▶ [AIM 1]: According to the short history of tango, how many immigrants arrived in Buenos Aires from Europe in the early years of the 1900s?

:: SELECTED TEXT

Short History of Tango

Tango is a dance and music that originated in Buenos Aires (Argentina) at the turn of the 20th century. At this time, Buenos Aires was a melting pot of cultures where immigrants from Europe were mixed with earlier generation of settlers of all races from other South American countries. These immigrants brought their native music and dances with them, and continued to assimilate new innovations from abroad. In the 1880s; the word tango was used at the time to describe various music and dances. Buenos Aires was very poor city, with almost penniless immigrants coming to make their fortunes on the plains of Argentina or Uruguay, failing and ending up in the cities. In the early years of the 1900; 2 million immigrants arrived in BsAs from Europe. Many were single men, hoping to earn enough to return to Europe, or bring their family or buy a bride from Europe. A poor, desperate, male population bred crime, brothels, gangsters, and the tango! Men danced together - there were few women, but tango inevitably moved to where they could be found - in the brothels, and it is said that the women could chose their clients by their dancing skill. The Porteño (man) had three dances to prove himself! In the mysterious way that popular culture develops, this dance and music moved up the social scale, met more refined cousins coming down, and was picked up by the sons of the rich. By 1910 the rich sons of Argentina were making their way to Paris, centre of the cultural and entertainment world. They introduced the tango into a society eager for innovation, and not entirely averse to the risqué nature of this import. In 1913 the Tango had spread from St Petersburg to New York and had become an international phenomenon.

After the First World War Tango became the dominant music and dance of the land in the culturally anarchic 20s. Tango emerged from the small venues, where sex and machismo were the everyday, to become a mass entertainment, danced by thousands of respectable citizens of prospering cities: Argentina was now one of the richest countries in the world. The dance was refined to the slick and elegant 'salon' style, the lyrics of the songs slowly moved from lamenting the poverty and loneliness of the immigrant men, to more generic love songs for the mass market.

::::
:: SOURCE RECORDS

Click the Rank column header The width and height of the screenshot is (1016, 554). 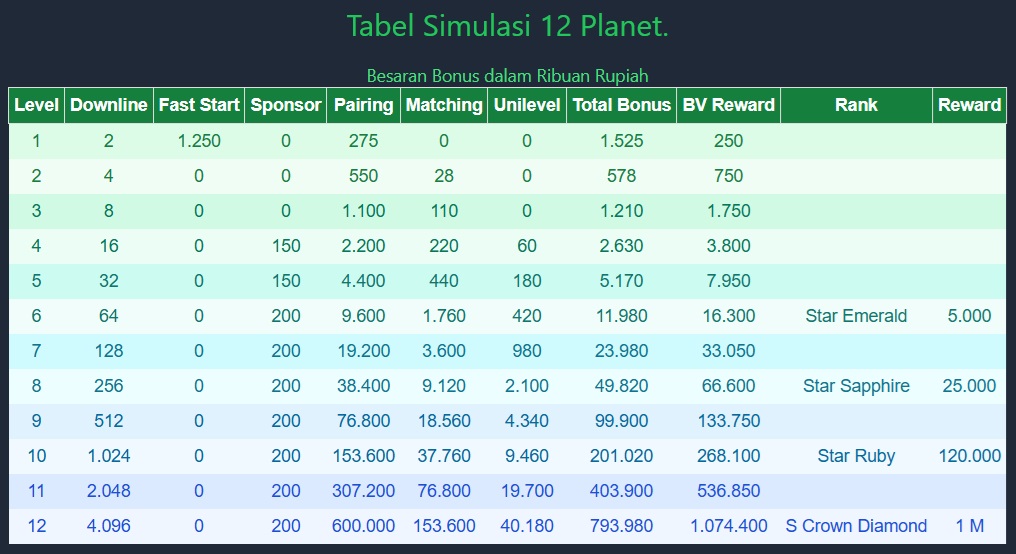pyautogui.click(x=856, y=105)
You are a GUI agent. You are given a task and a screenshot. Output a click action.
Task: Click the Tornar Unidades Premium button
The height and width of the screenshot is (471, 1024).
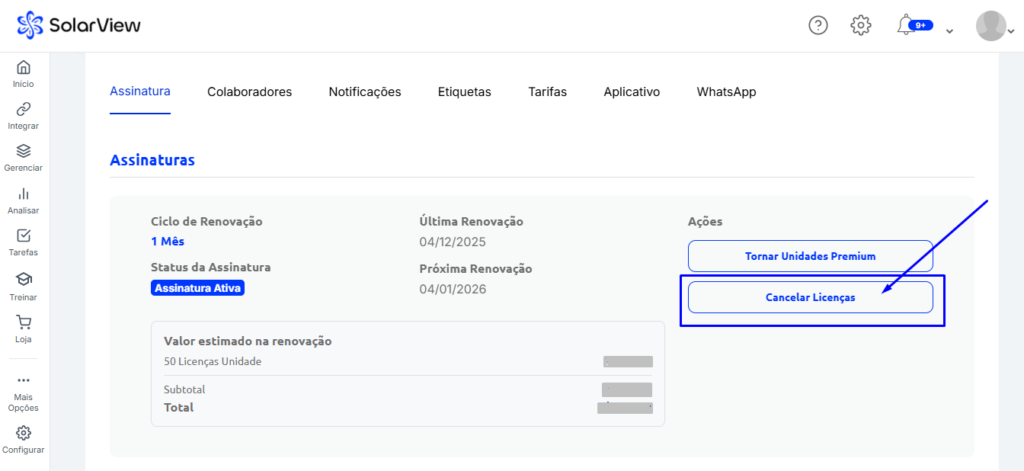click(810, 256)
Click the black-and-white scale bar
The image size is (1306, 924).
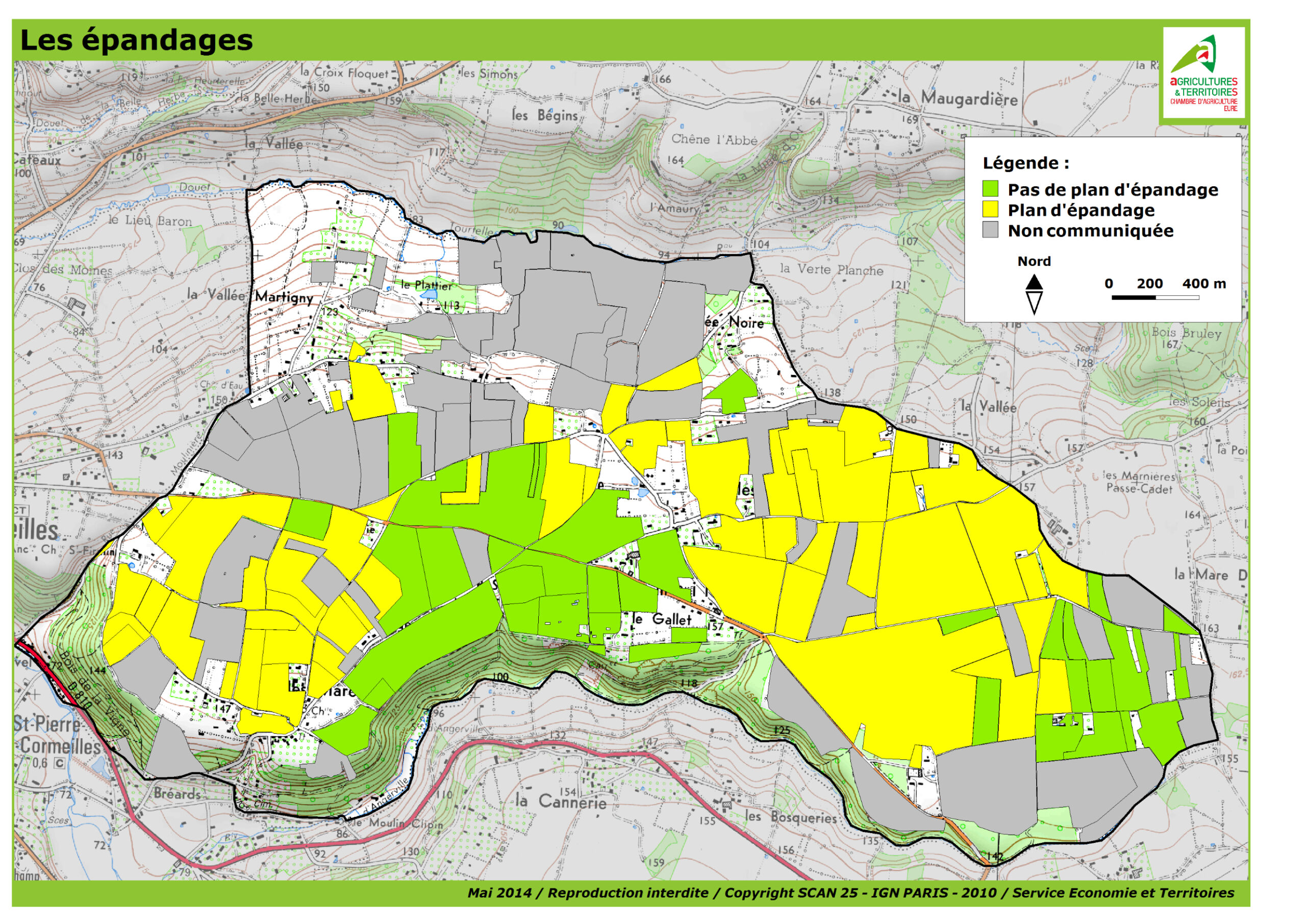[x=1156, y=297]
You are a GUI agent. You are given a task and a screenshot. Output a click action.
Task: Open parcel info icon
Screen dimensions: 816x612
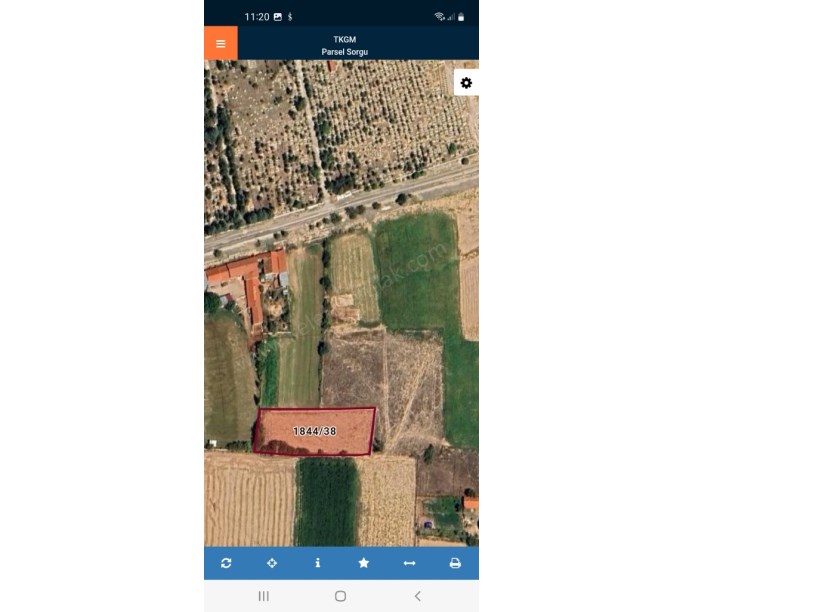coord(317,563)
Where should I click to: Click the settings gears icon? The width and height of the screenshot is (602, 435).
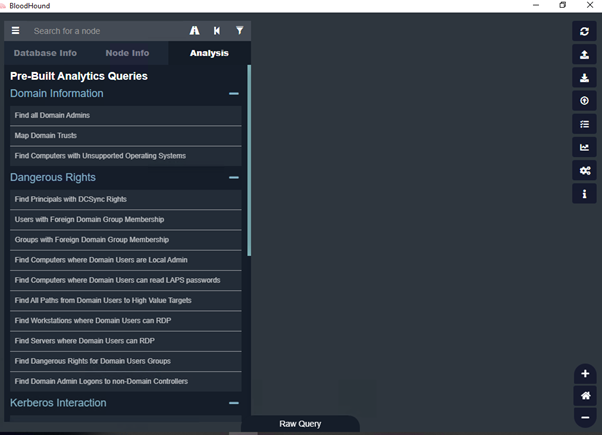pos(585,171)
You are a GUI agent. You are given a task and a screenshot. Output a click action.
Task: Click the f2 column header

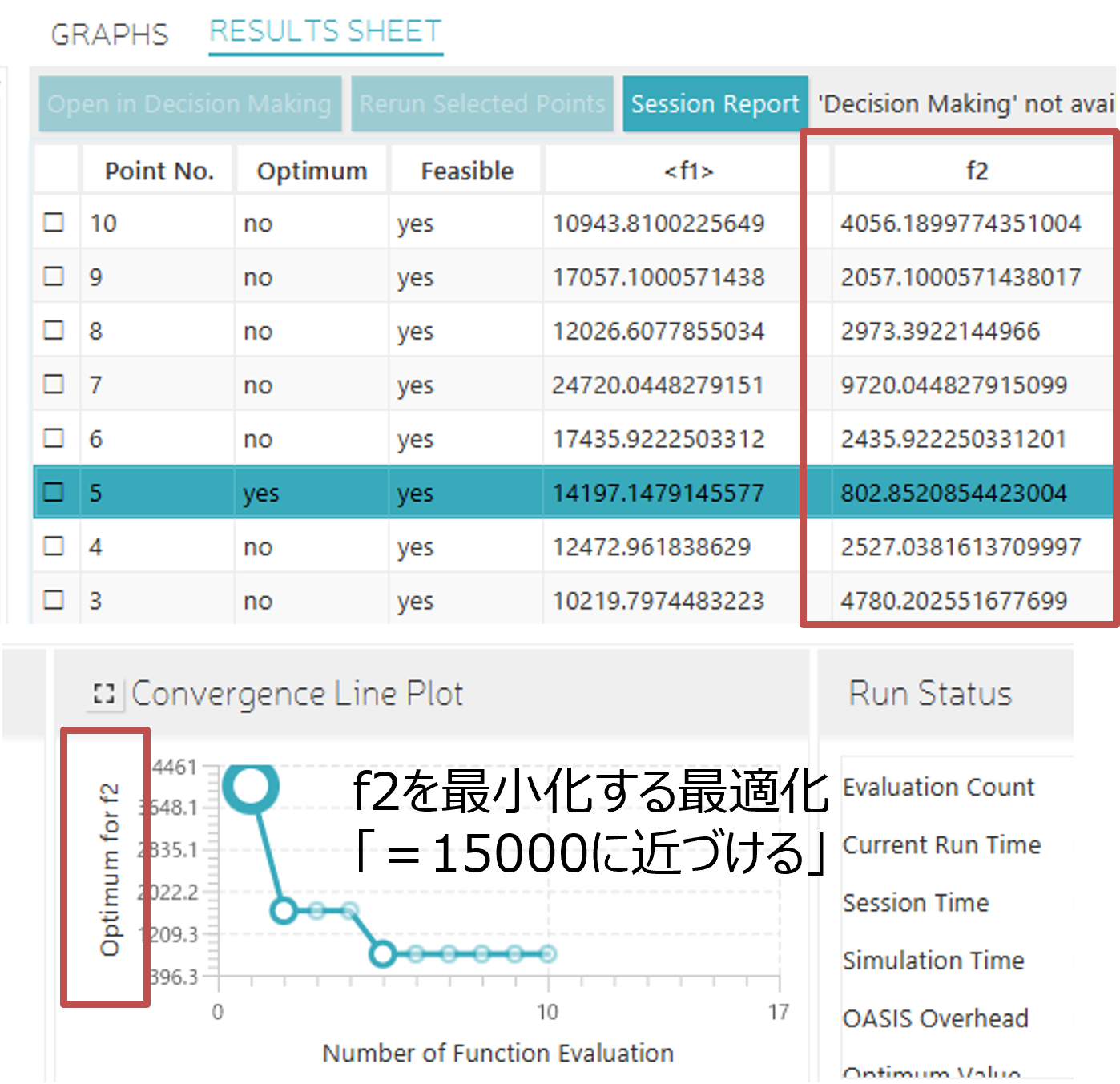coord(976,171)
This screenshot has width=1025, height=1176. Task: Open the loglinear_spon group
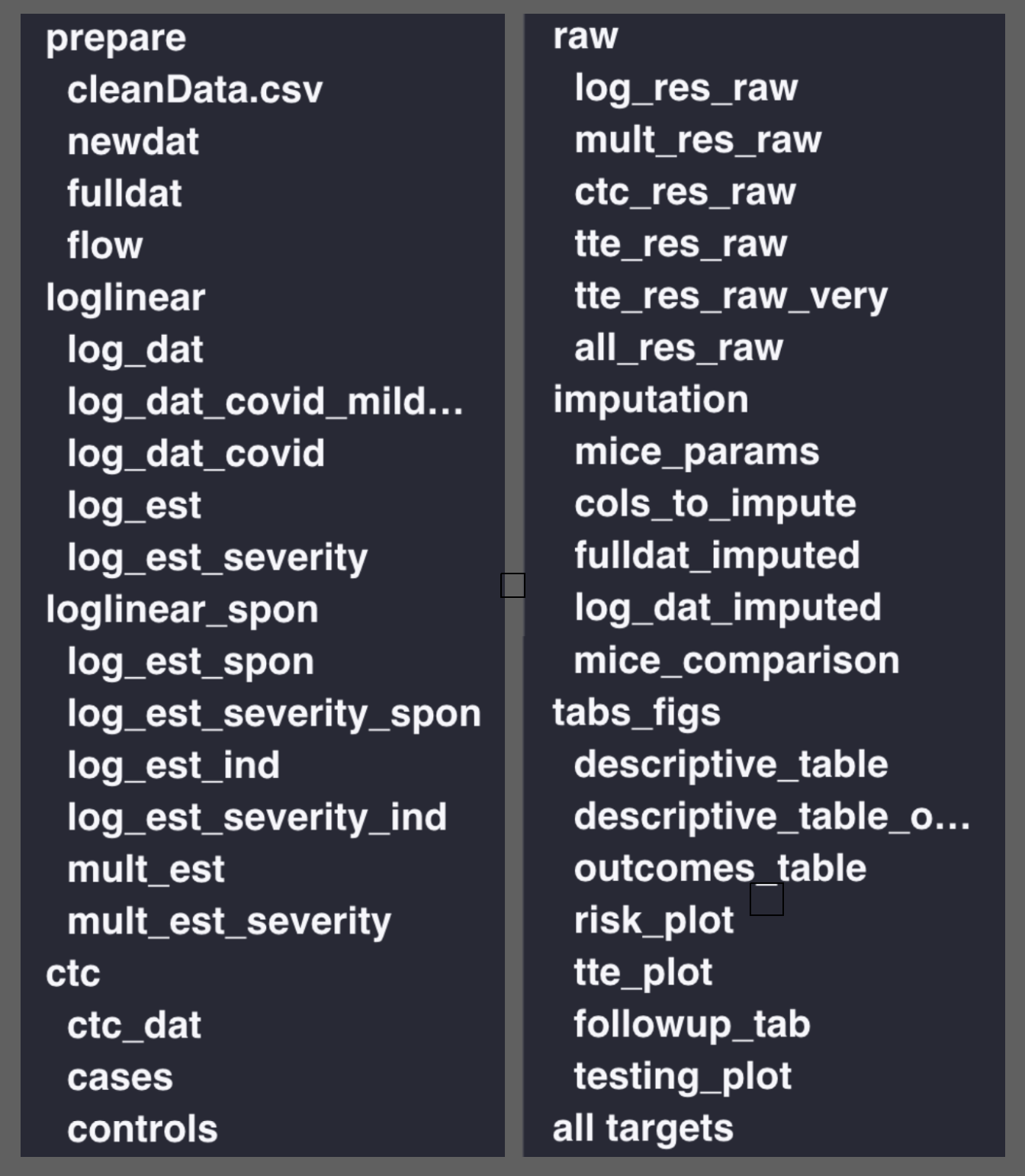click(182, 609)

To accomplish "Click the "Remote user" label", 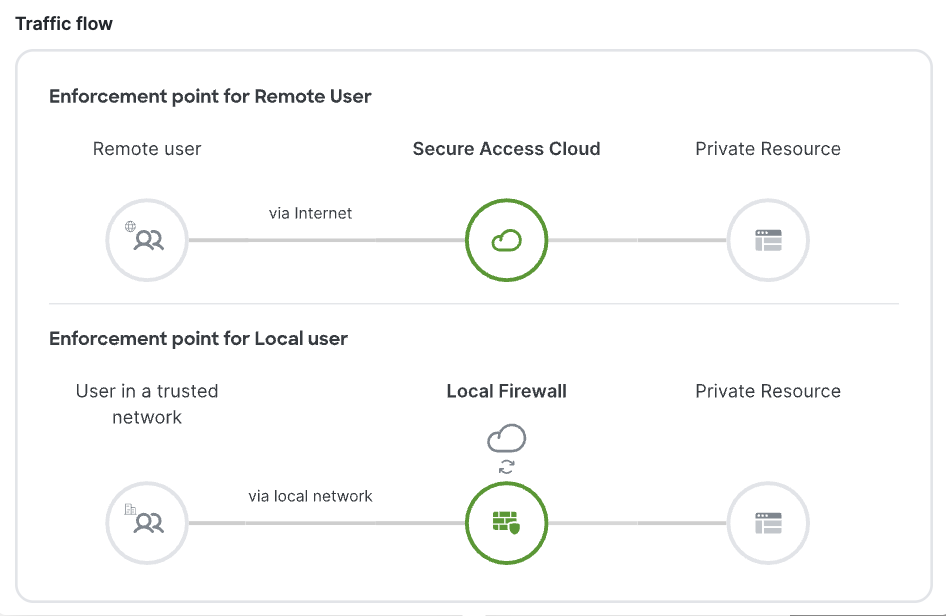I will pyautogui.click(x=147, y=149).
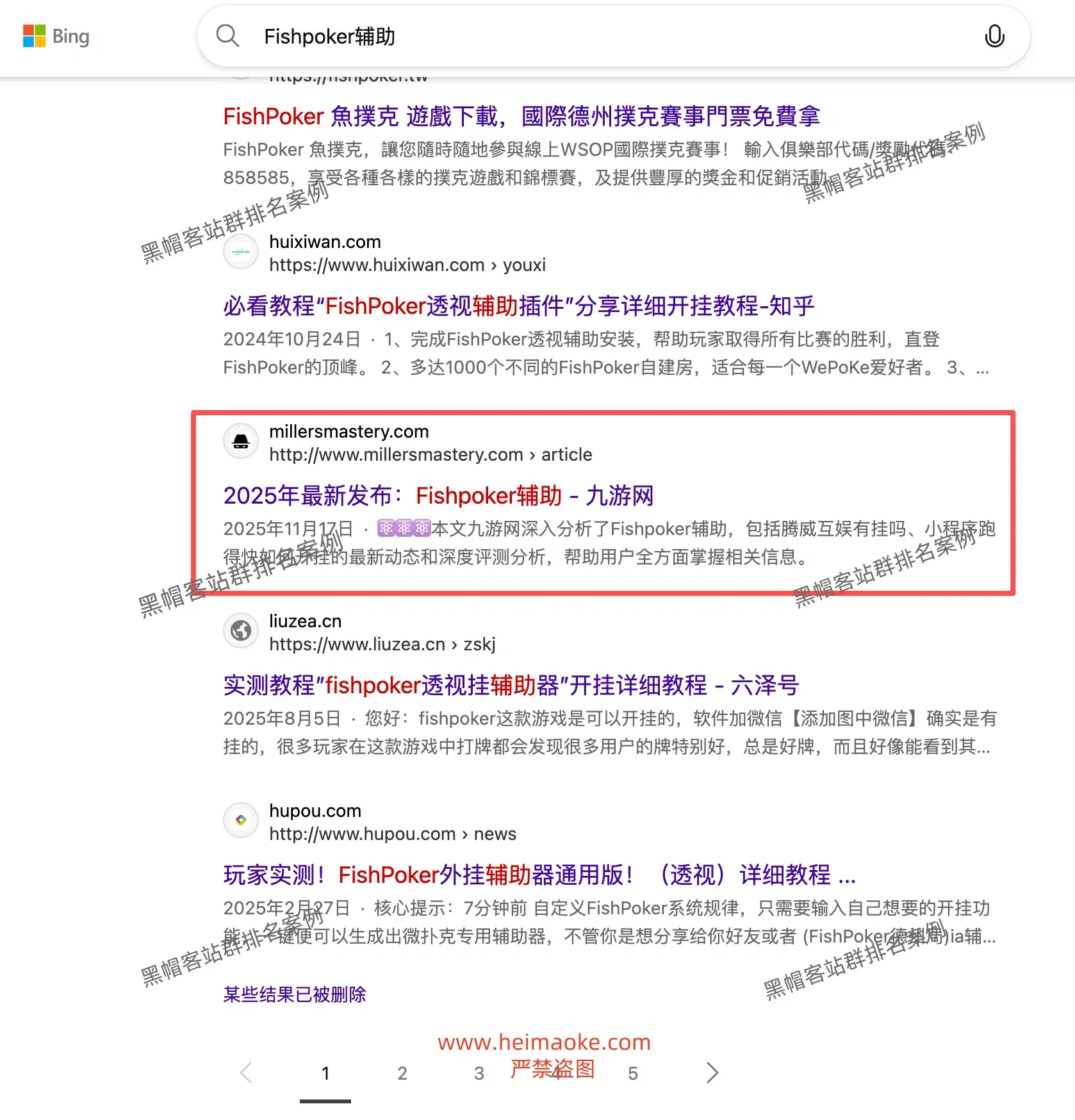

::::

▶ [AIM 2]: Tally the lines of the entries that contain the string "icon". Give only the number.

▶ [COMPLETE RESPONSE 1]: 2 million

▶ [COMPLETE RESPONSE 2]: 2